Do you find yourself spending more time than you can afford to manually put your thoughts to picture? Would you rather focus on the design than moving graphics and shapes around?

Software Architecture documentation needs to be updated as the software evolves. Designing the software architecture documentation to be maintainable in the first place greatly helps to this direction as it makes all future operations easier. One of the most common elements in software architecture are diagrams. Manually drawing complex architectural diagrams can consume both time and effort. Using a diagram-as-code tool helps speed-up the process and reduce the effort for creating and maintaining architectural diagrams.

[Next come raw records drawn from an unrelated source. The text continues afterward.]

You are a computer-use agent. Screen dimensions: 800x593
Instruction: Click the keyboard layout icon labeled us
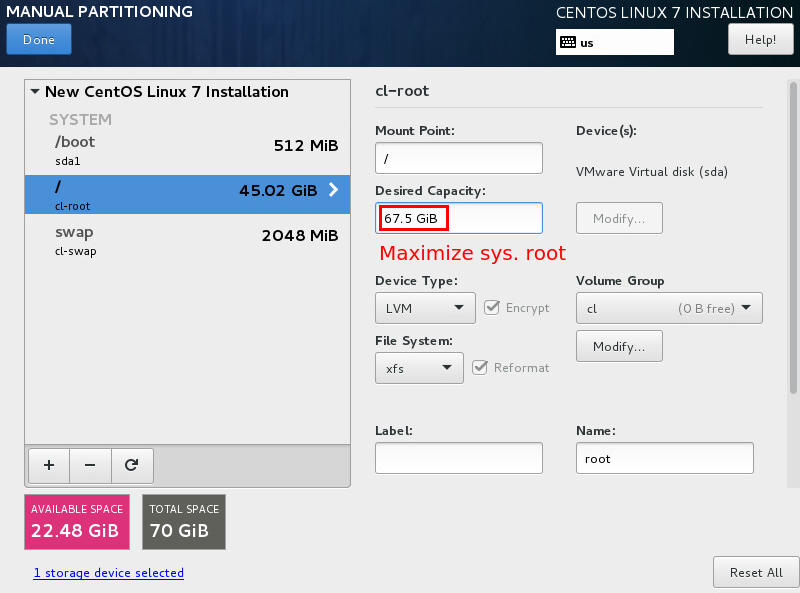(x=568, y=42)
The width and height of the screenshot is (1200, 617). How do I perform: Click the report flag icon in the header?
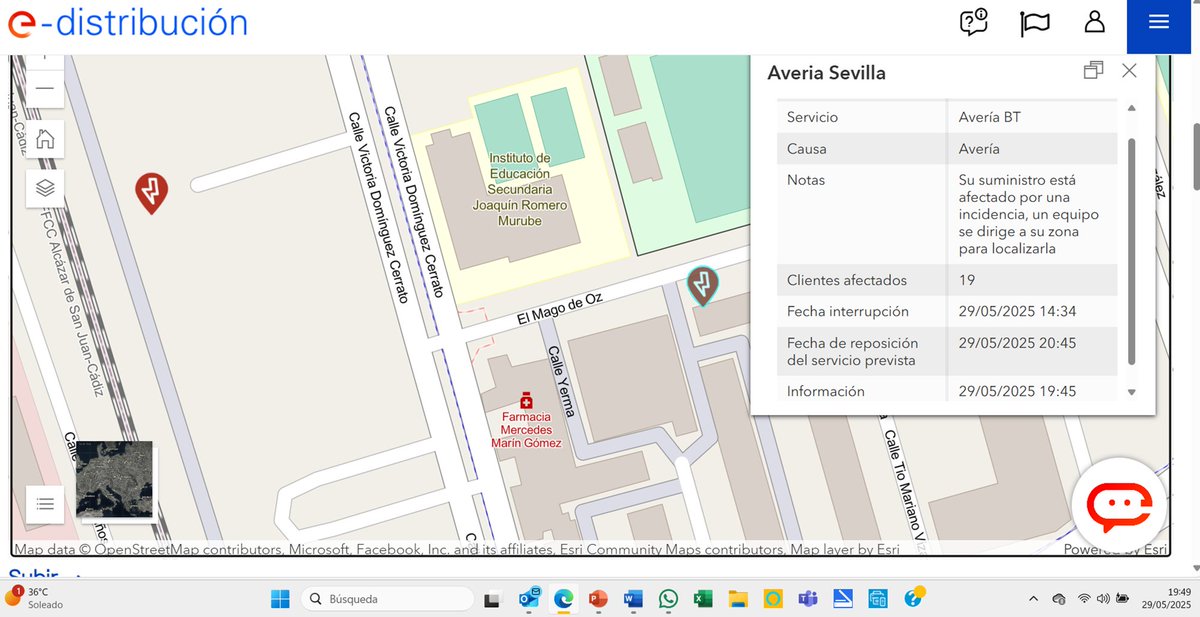[1035, 21]
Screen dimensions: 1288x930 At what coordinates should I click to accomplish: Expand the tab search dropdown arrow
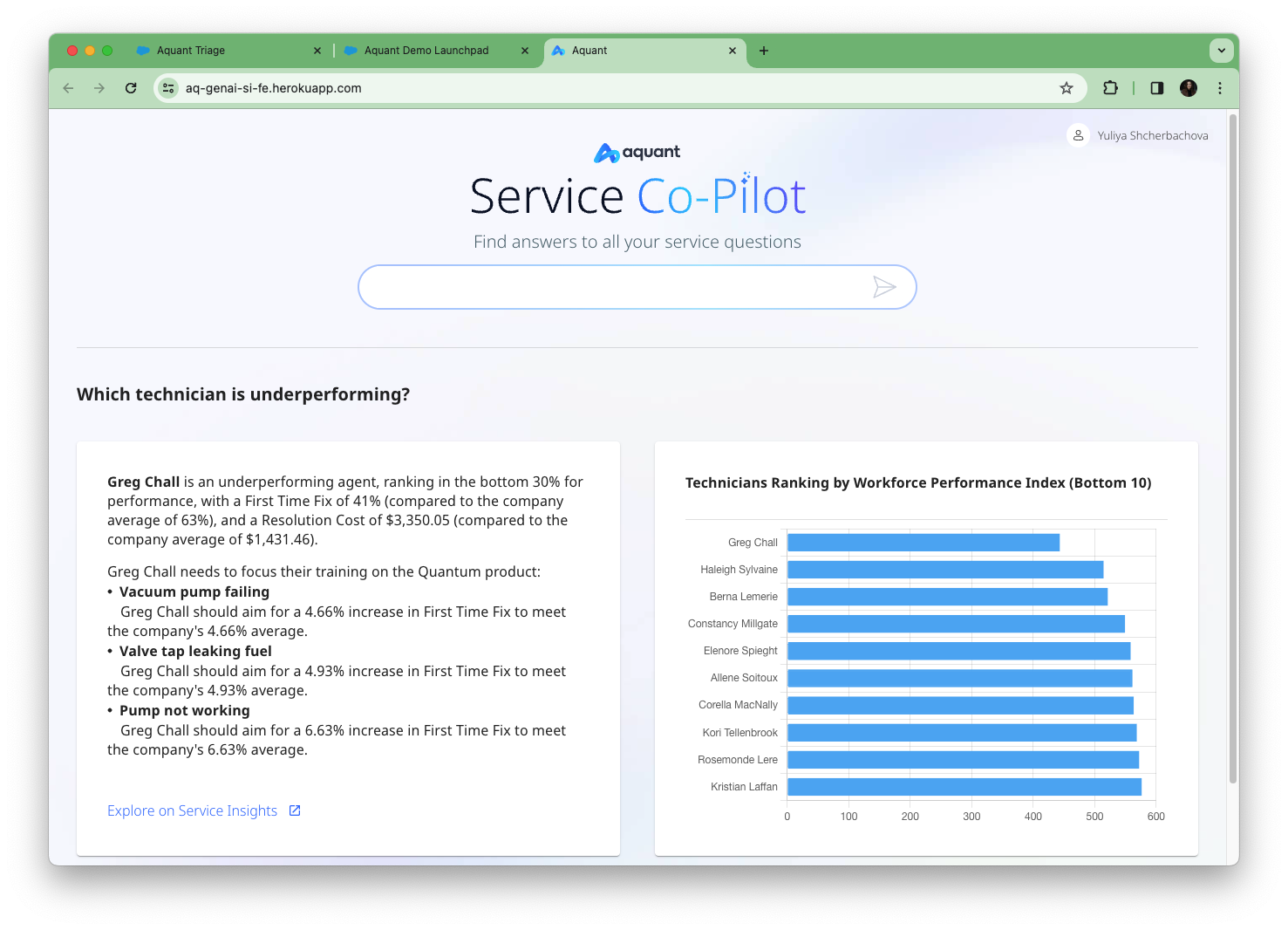point(1221,51)
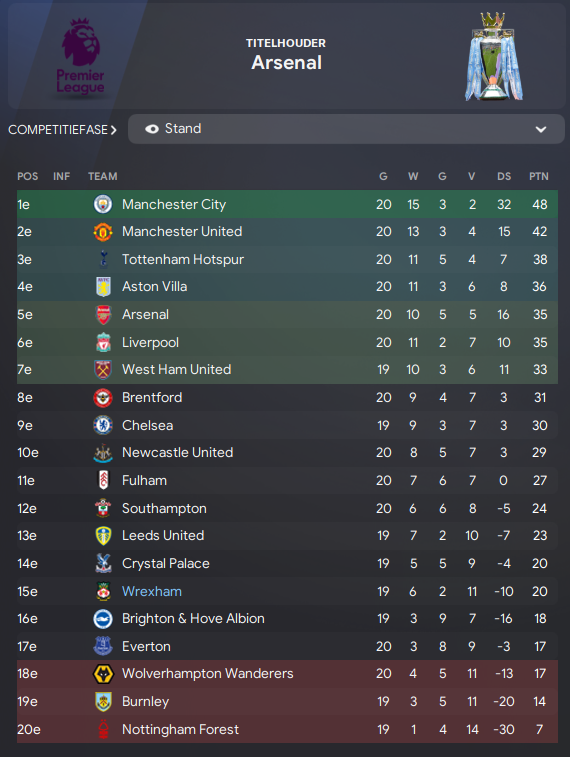
Task: Sort standings by POS column header
Action: (x=28, y=176)
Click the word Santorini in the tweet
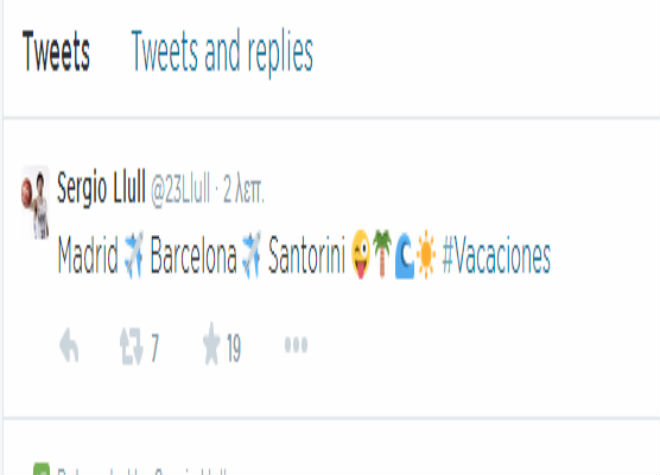This screenshot has width=660, height=475. (306, 255)
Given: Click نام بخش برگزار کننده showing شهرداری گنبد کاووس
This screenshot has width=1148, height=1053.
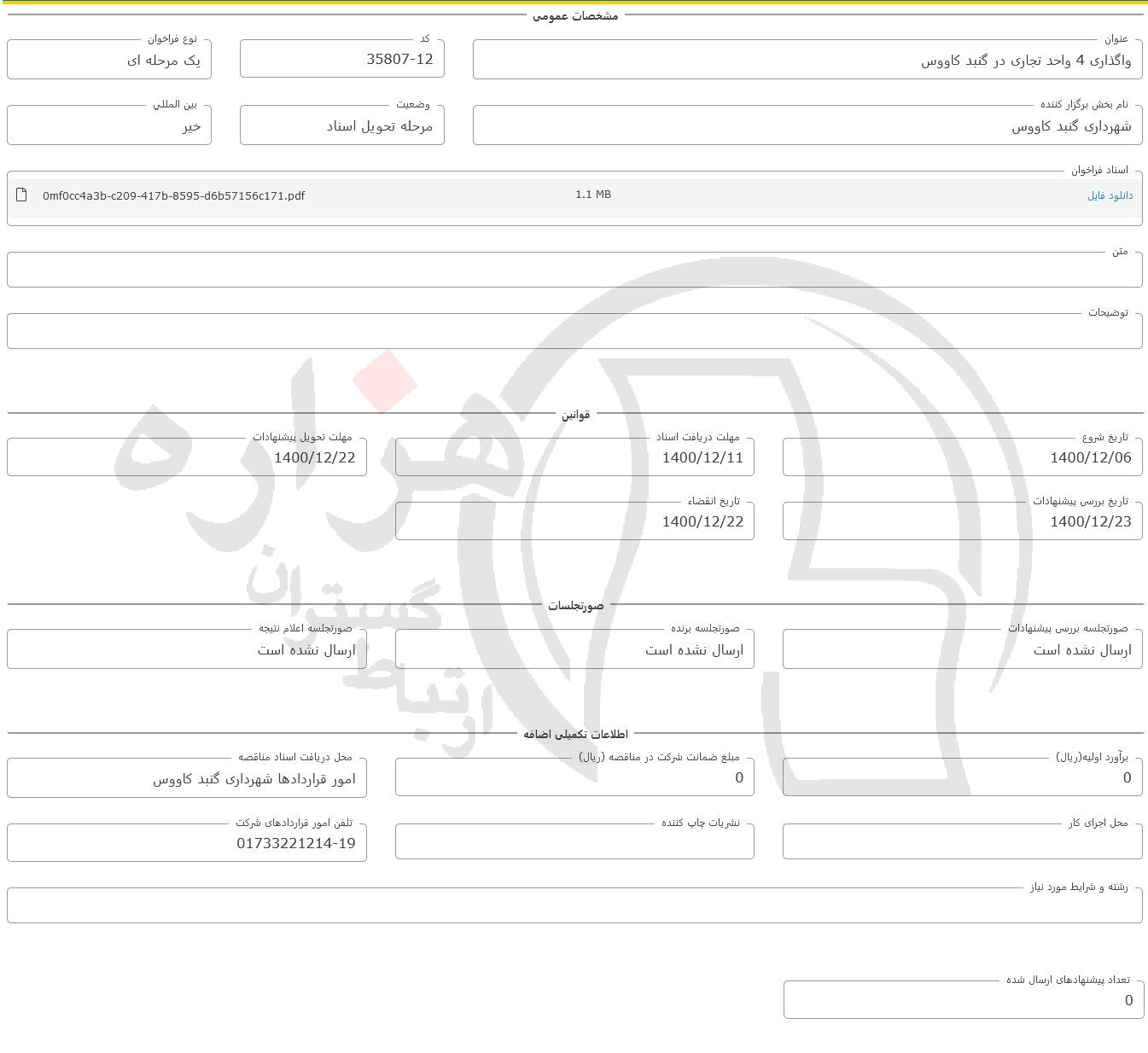Looking at the screenshot, I should pos(807,125).
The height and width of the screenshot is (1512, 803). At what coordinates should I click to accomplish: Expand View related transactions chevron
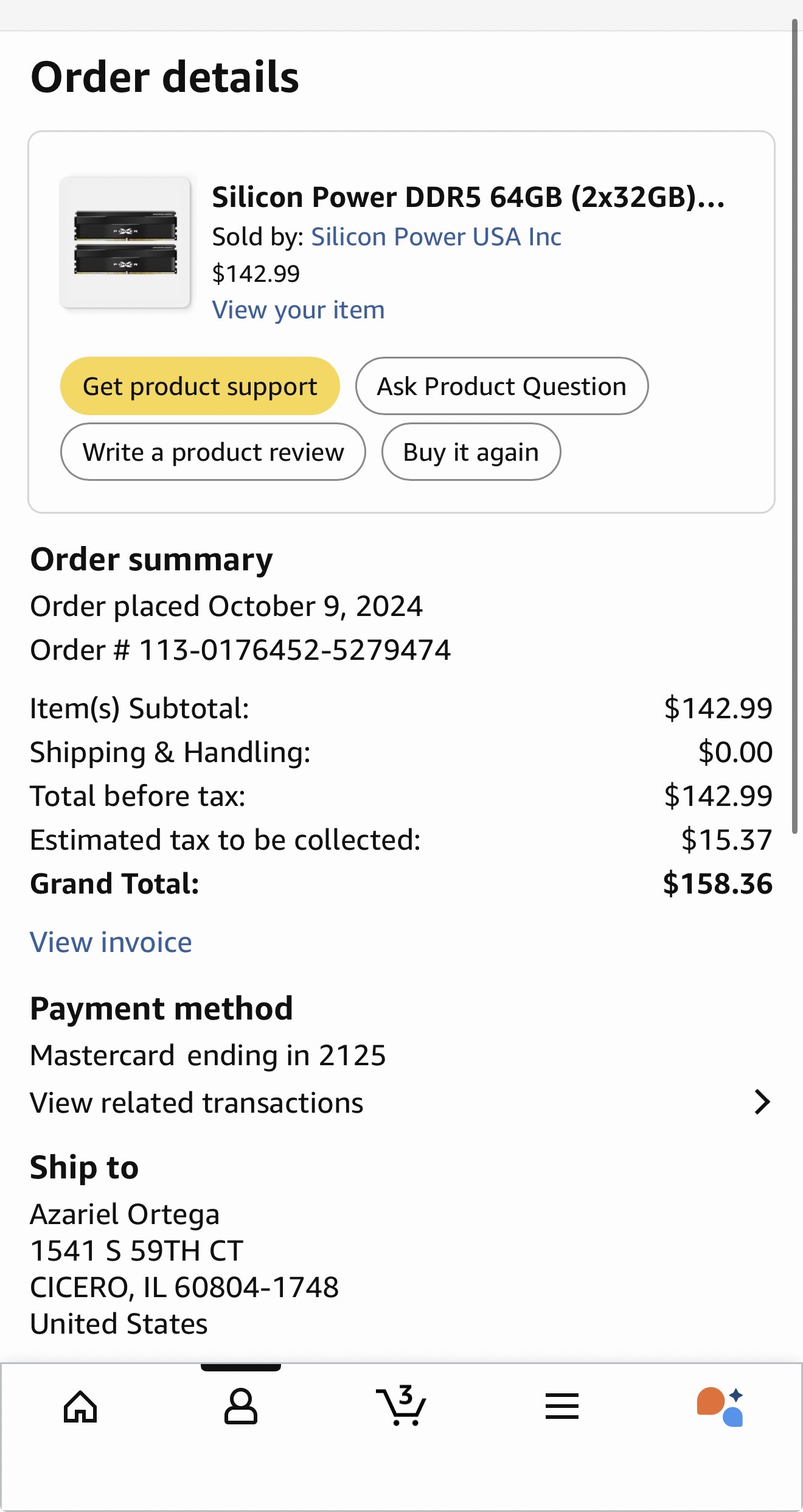pos(762,1102)
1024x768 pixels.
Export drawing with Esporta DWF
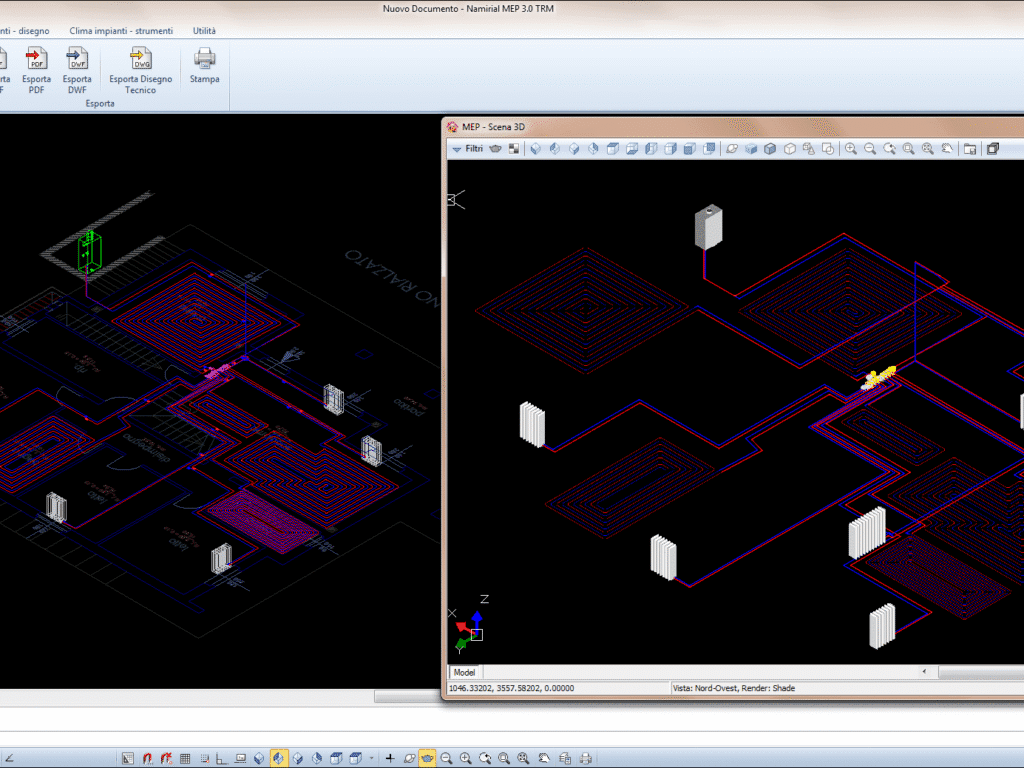pyautogui.click(x=77, y=68)
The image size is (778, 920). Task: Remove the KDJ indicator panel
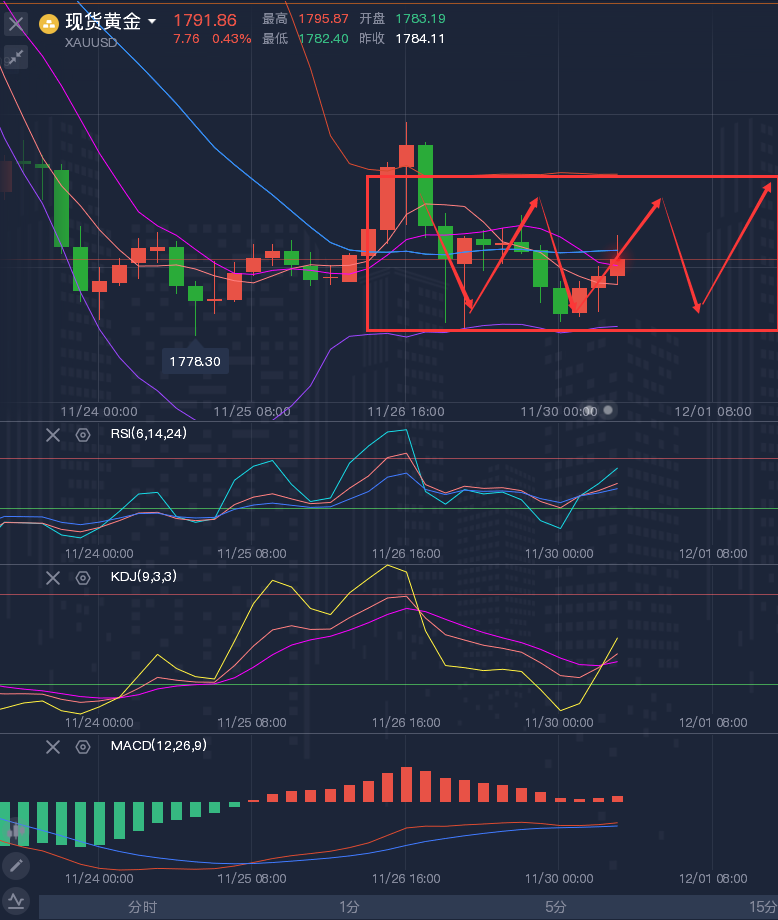tap(53, 577)
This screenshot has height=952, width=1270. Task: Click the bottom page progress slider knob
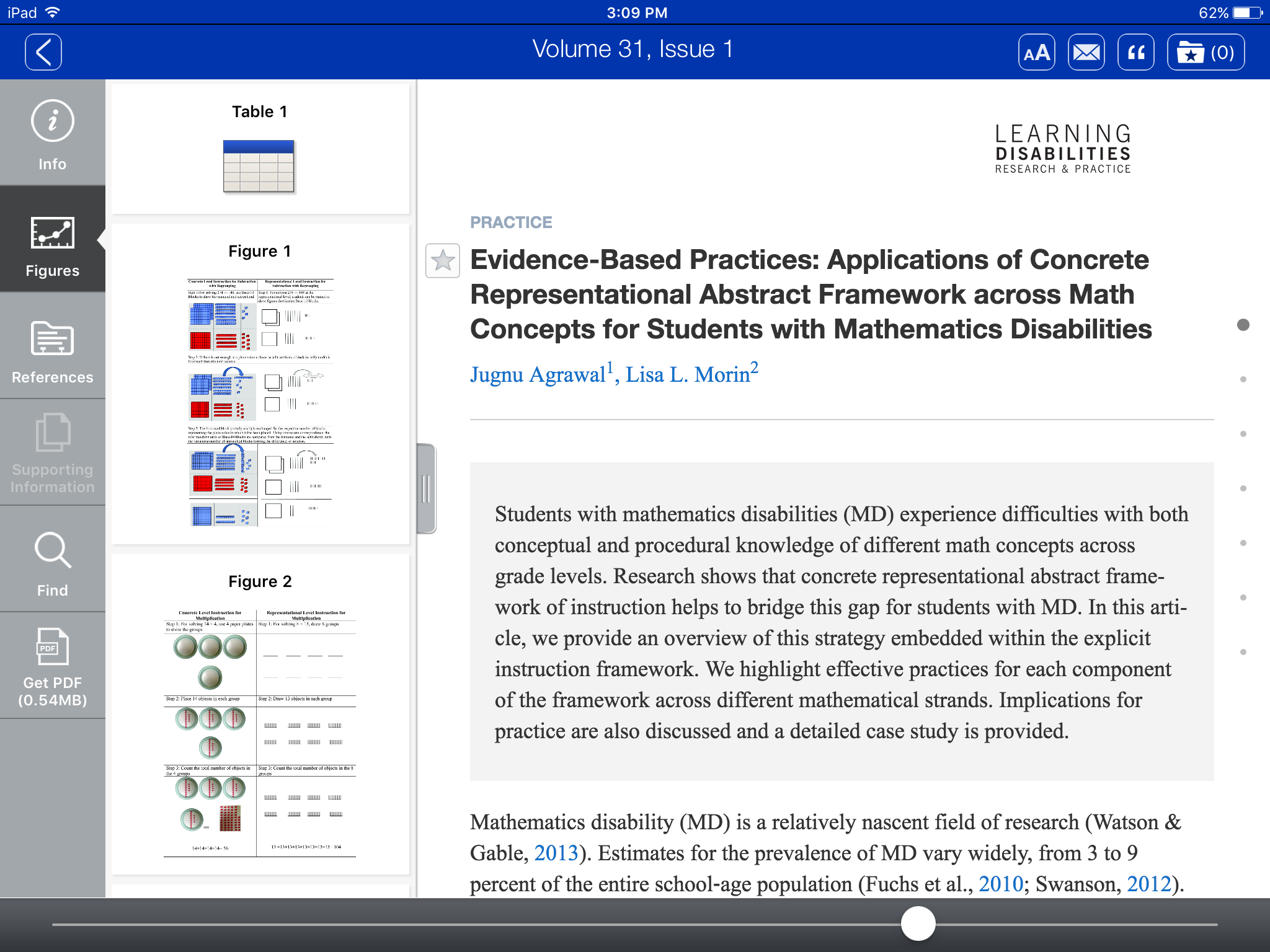point(918,923)
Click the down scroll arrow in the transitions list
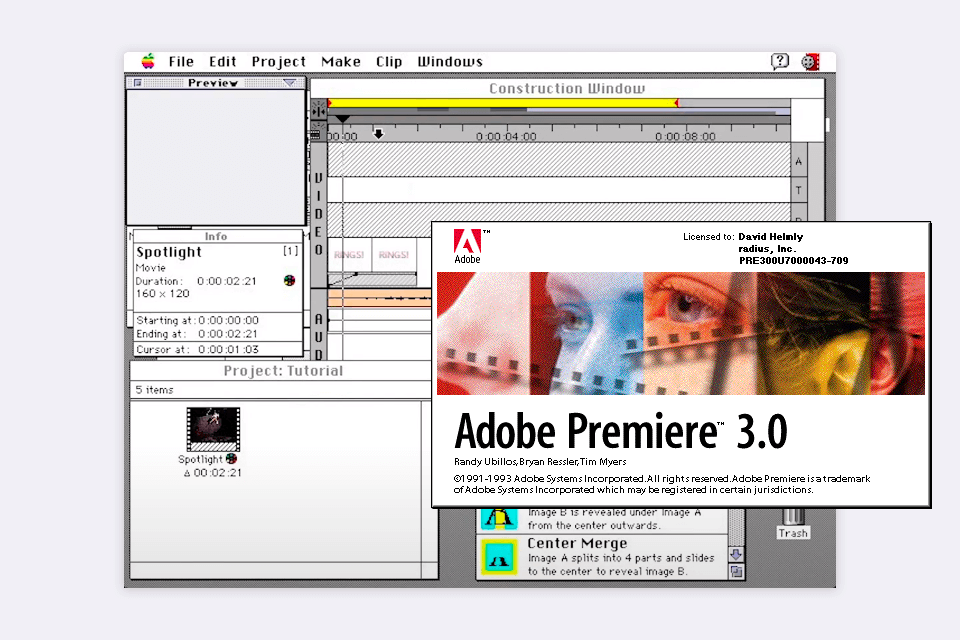The width and height of the screenshot is (960, 640). tap(735, 552)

A Diagram-as-code tools helps you:

  • Quickly create diagrams using simple language syntax.
    Focus on describing what is important while the diagram-as-code tool takes care of drawing it.
  • Easily version and maintain the architecture.
    Maintain the architecture diagrams’ code in git (or any other source version control tool).
    Source version control tools provide detailed history and changes tracking to your architecture code out of the box.
    The more people work on the architecture, the more important this point gets.
  • Outdated documentation and diagrams are a technical debt.
    A diagram-as-code tool makes it faster to update diagrams.
    In this sense, diagrams-as-code tools make reducing or preventing technical debt faster and cheaper.

Plantuml is a diagram-as-code tool written in java that supports different UML diagrams such as:

  • Usecase diagram
  • Component diagram
  • Sequence diagram
  • Class diagram
  • Activity diagram
  • Object diagram
  • Deployment diagram
  • State diagram
  • Timing diagram

While manually generated diagrams may still be needed for presentations, a Diagram-as-code tool can reduce the editing effort needed for the architecture creation and maintenance.